SUPPLIED TEXT:
-=-=-=-=-
6. Adult ADHD and Decision-Making: Delay Discounting of Money and Condom-Protected Sex
Area: EAB; Domain: Basic Research
MARY MARGARET SWEENEY (Johns Hopkins University School of Medicine), Patrick S. Johnson (Johns Hopkins University School of Medicine), Steven Pennybaker (Johns Hopkins University School of Medicine), Matthew W. Johnson (Johns Hopkins University School of Medicine)
Abstract: Individuals with ADHD have shown a greater preference for smaller sooner over larger later rewards in a delay discounting task relative to those without ADHD. Because research on this topic has been conducted with children and adolescents choosing between monetary rewards, the scope and implications of decision-making research within ADHD are limited. It is unknown whether ADHD symptoms in adults are related to discounting of delayed sexual rewards, namely the choice between immediate, unprotected sex versus delayed sex with a condom. We conducted an online survey using Amazon Mechanical Turk and compared delay discounting of money and condom-protected sex between those who met ADHD screening criteria of the Adult Self-Report Scale and those who did not. Individuals who met ADHD criteria chose smaller sooner rewards more often in the monetary discounting task, and also showed less area under the curve (greater delay discounting) in the Sexual Delay Discounting Task. There was no effect of ADHD medication status or medication type on delay discounting of condom-protected sex or money. These data suggest that the presence of ADHD symptoms in adults may increase the likelihood of engaging in unprotected sex, and consequently to the prevalence of sexually transmitted infections such as HIV.
7. Correlation Between Body Mass Index and Delay Discounting of Different Rewards
Area: EAB; Domain: Basic Research
RAUL AVILA (National Autonomous University of Mexico), Chyntia Diaz (National Autonomous University of Mexico), Aldo Toledo (National Autonomous University of Mexico), Karla Campos (National Autonomous University of Mexico)
Abstract: This study examined the correlations among the discounting of different rewards and the body mass index of 124 adolescents. The subjects were classified according to their body mass index in four groups, namely, low weight, normal weight, overweight and obesity groups. Thereafter they estimated the subjective value of the rewards with Fill in the Blank and Adjusting Amount procedures. The rewards were leisure time, money, fruit, fast food, water and soda tested with the following delays: 1 day, 1 week, 1 month, 6 months, 1 year, 3 years and 5 years. Hyperbolic fittings were found for the six rewards but only with the Adjusting Amount procedure (Figure 1). Significant correlations between AUC for pairs of rewards were found with both procedures and mainly in the normal weight and overweight groups. Therefore, the body mass index emerged as a parameter of the positive discounting trend between rewards. Significant linear regressions showed that there was a relation between increasing body mass index and increasing impulsivity as measured by AUC for most of the rewards tested (Table 1). In conclusion, these findings were interpreted as supporting a continuum between a health related index (i.e., body mass index) and a continuous discounting process.
-=-=-=-=-
Stored data:

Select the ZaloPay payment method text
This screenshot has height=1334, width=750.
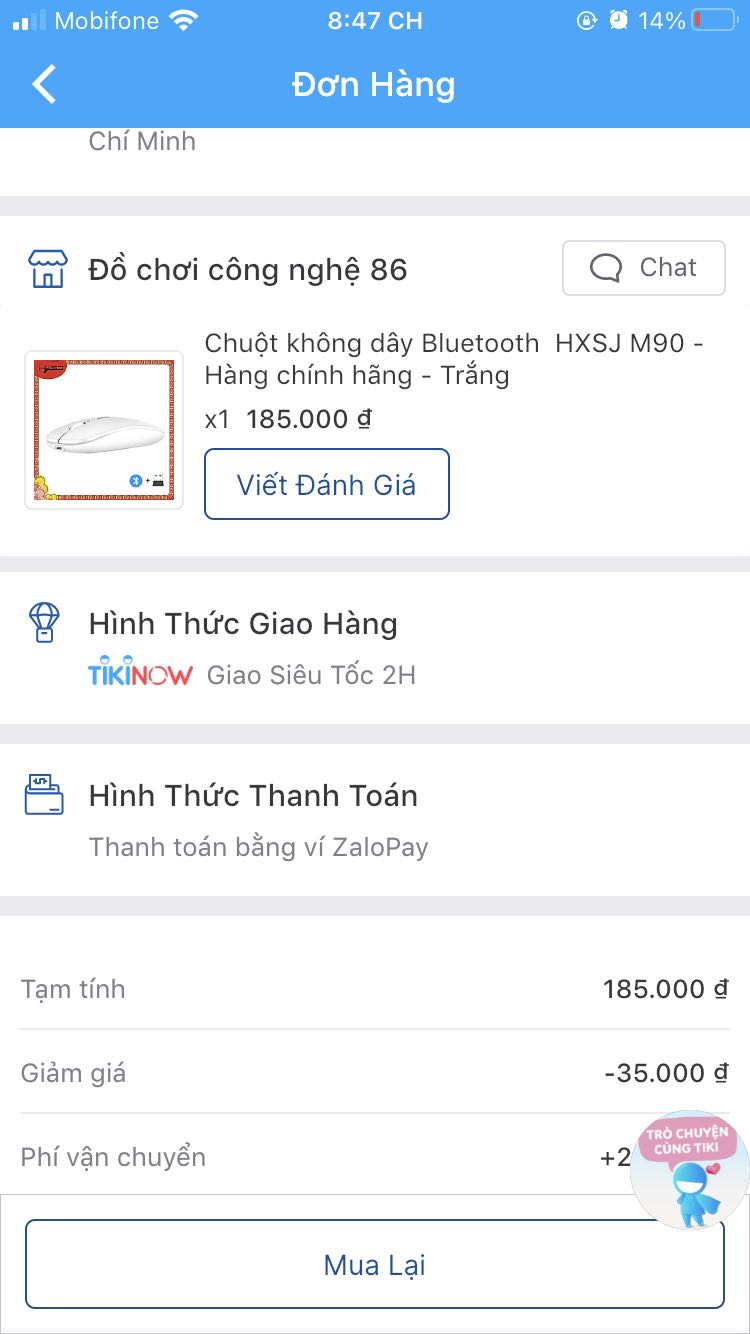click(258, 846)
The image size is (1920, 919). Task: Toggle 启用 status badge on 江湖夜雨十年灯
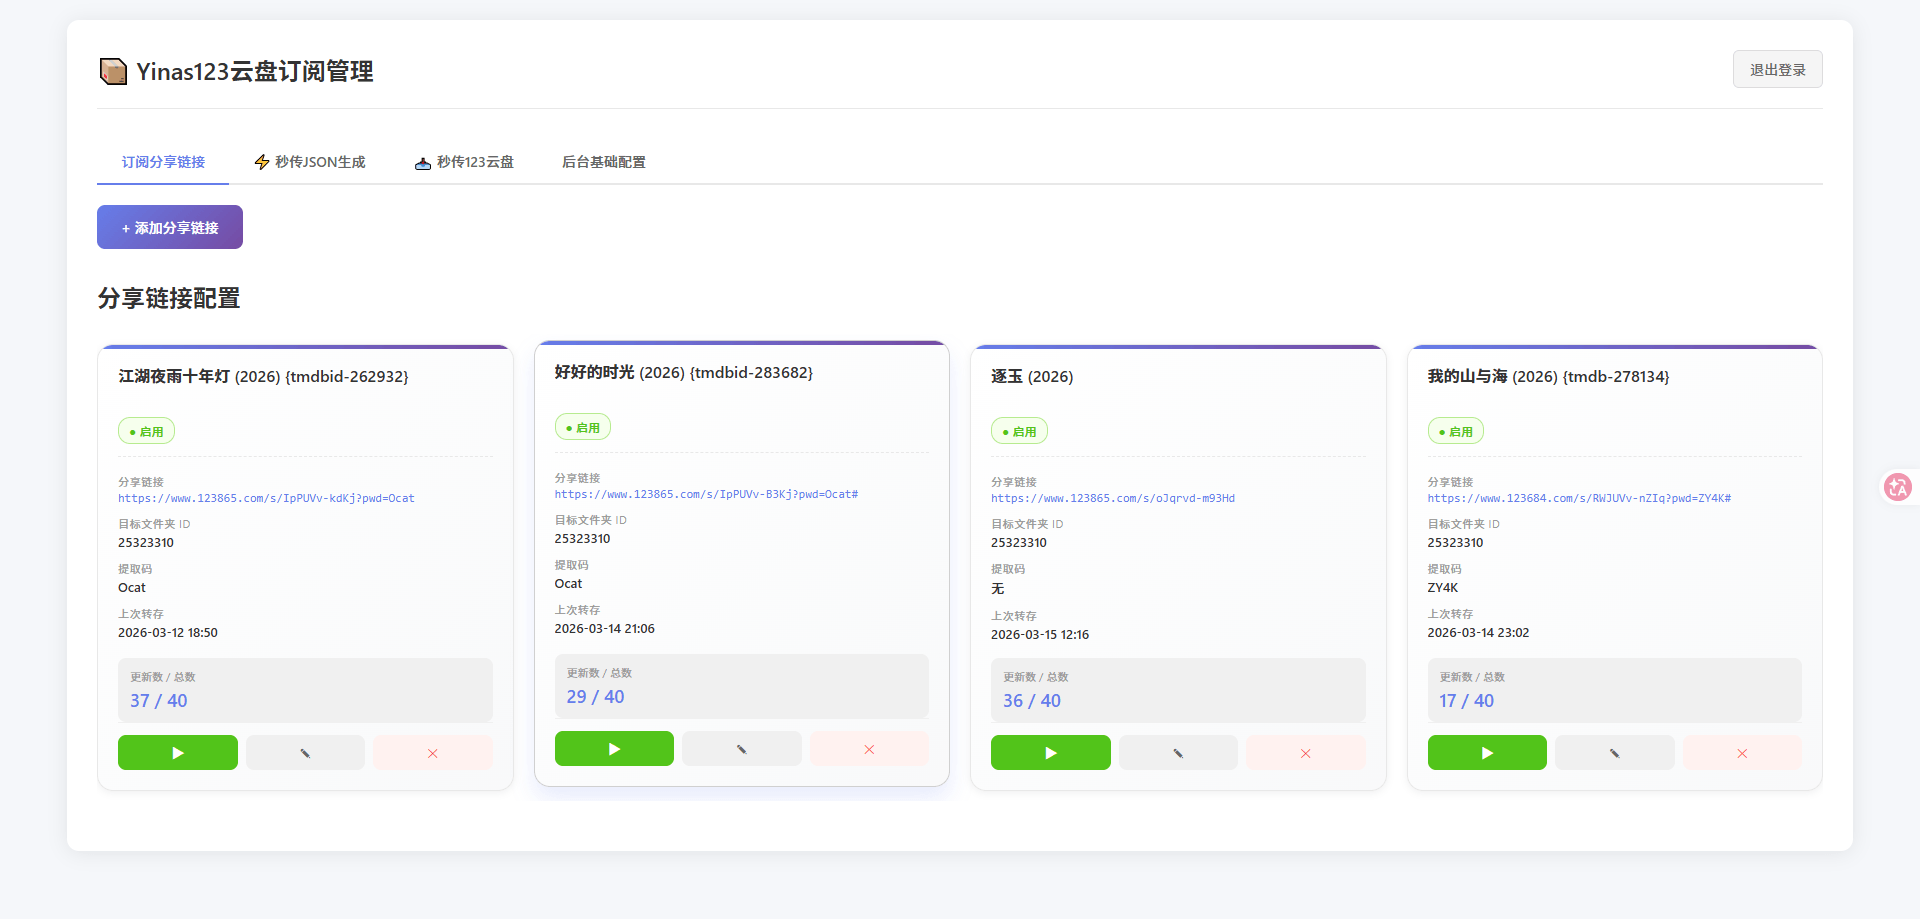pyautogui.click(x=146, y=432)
-=-=-=-=-
EXPLORE THE MATERIAL:
1: According to the abstracts, why are the scope and implications of decision-making research within ADHD limited?
2: Extract the passage of the abstracts starting with "6. Adult ADHD" and going on through "W. Johnson (Johns Hopkins University School of Medicine)", keeping every word unchanged.

REPLIES:
1: Research on this topic has been conducted with children and adolescents choosing between monetary rewards. It has therefore not addressed adults or other kinds of rewards, such as delayed sexual rewards.

2:
6. Adult ADHD and Decision-Making: Delay Discounting of Money and Condom-Protected Sex
Area: EAB; Domain: Basic Research
MARY MARGARET SWEENEY (Johns Hopkins University School of Medicine), Patrick S. Johnson (Johns Hopkins University School of Medicine), Steven Pennybaker (Johns Hopkins University School of Medicine), Matthew W. Johnson (Johns Hopkins University School of Medicine)